# START OF Records provided
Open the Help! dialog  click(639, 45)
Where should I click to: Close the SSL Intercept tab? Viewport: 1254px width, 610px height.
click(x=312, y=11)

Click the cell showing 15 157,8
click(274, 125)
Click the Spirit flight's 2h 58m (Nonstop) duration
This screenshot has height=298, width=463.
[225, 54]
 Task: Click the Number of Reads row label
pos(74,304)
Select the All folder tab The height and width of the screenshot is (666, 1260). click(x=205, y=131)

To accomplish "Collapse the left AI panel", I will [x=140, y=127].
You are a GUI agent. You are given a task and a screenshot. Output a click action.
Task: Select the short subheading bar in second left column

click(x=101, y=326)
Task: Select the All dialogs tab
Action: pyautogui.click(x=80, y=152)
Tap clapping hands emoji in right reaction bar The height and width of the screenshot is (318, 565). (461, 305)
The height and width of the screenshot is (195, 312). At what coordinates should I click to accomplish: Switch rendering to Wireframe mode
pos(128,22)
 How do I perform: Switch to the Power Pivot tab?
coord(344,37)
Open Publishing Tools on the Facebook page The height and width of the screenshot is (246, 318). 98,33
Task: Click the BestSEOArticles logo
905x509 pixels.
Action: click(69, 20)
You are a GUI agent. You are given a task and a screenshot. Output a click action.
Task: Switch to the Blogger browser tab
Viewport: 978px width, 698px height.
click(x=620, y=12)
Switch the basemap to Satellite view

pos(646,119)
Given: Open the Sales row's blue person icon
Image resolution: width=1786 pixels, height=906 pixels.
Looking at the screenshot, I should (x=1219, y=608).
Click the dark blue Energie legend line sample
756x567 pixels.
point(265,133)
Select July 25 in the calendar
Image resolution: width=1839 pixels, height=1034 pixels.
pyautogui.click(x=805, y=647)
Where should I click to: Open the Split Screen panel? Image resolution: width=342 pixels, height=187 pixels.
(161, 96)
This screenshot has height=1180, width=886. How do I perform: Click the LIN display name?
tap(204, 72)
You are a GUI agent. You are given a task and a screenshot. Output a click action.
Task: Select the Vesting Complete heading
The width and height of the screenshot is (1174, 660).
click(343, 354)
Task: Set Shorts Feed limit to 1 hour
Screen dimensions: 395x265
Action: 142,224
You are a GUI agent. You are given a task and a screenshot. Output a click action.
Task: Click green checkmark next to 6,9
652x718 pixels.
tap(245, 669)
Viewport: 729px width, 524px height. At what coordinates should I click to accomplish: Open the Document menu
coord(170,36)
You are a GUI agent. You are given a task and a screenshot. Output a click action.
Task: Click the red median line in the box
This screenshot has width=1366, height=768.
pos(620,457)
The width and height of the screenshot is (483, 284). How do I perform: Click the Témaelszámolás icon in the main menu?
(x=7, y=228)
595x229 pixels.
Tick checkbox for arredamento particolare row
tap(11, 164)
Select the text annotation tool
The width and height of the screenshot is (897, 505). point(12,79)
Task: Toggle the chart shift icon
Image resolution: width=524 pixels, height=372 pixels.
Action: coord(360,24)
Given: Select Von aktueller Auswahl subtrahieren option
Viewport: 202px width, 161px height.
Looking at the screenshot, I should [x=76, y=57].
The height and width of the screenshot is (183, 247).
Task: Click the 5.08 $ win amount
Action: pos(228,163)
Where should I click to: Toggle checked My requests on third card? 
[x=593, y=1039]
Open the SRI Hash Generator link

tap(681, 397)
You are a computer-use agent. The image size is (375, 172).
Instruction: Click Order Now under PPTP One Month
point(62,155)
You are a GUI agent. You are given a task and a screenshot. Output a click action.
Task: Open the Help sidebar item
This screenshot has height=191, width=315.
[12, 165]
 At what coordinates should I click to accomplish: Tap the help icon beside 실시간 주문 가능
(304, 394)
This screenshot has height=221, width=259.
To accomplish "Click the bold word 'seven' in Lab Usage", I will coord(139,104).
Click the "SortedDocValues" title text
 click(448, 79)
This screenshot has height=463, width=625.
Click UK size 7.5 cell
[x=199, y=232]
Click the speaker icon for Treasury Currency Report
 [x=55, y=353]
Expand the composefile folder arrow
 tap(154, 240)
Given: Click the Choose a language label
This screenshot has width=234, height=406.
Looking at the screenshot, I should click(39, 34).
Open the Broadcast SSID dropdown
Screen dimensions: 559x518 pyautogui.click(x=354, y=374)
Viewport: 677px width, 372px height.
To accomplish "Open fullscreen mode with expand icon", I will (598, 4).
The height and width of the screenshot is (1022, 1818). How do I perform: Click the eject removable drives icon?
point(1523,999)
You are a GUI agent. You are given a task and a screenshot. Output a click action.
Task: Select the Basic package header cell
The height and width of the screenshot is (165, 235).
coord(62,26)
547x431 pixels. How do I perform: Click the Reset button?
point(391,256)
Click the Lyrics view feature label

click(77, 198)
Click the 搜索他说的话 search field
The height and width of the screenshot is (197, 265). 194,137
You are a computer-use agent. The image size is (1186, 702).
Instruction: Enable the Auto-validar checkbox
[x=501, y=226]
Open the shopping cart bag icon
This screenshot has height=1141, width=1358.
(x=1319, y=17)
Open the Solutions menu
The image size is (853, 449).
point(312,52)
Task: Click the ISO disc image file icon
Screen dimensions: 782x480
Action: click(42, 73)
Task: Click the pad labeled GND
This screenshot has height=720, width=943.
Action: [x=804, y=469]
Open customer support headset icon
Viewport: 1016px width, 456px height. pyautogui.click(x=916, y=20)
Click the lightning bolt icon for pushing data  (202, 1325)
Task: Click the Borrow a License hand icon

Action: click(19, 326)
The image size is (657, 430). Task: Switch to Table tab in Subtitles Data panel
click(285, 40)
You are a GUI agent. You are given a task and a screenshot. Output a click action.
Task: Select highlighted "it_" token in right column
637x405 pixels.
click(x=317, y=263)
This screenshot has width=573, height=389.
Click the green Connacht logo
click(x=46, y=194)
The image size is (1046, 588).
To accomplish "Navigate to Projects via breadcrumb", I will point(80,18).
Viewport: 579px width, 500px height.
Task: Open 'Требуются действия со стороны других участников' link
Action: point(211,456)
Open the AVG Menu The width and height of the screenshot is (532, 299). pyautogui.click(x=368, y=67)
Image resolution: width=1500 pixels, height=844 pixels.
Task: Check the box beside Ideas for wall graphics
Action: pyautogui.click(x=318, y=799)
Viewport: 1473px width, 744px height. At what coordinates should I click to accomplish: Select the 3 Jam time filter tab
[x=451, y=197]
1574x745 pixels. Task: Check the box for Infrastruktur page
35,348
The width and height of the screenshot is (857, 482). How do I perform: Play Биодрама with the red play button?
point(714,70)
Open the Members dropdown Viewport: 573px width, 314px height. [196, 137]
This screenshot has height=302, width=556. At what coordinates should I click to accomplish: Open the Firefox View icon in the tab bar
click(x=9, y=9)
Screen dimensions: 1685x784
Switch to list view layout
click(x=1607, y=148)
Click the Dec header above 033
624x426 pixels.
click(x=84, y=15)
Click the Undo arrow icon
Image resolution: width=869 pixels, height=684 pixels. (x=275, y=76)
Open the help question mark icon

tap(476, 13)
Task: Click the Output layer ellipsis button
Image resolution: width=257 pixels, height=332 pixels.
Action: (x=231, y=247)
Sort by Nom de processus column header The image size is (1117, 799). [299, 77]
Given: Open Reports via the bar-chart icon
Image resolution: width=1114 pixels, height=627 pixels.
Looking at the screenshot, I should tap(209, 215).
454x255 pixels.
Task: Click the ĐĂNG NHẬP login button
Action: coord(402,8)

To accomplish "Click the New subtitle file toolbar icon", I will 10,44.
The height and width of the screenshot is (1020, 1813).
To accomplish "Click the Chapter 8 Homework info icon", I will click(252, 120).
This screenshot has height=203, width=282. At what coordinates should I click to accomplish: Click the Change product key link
# END OF Records provided
● Your objective
Count the lines in the entries above that contain the word "cell", treating uppercase and lowercase as different, and give only that number.

● The answer
3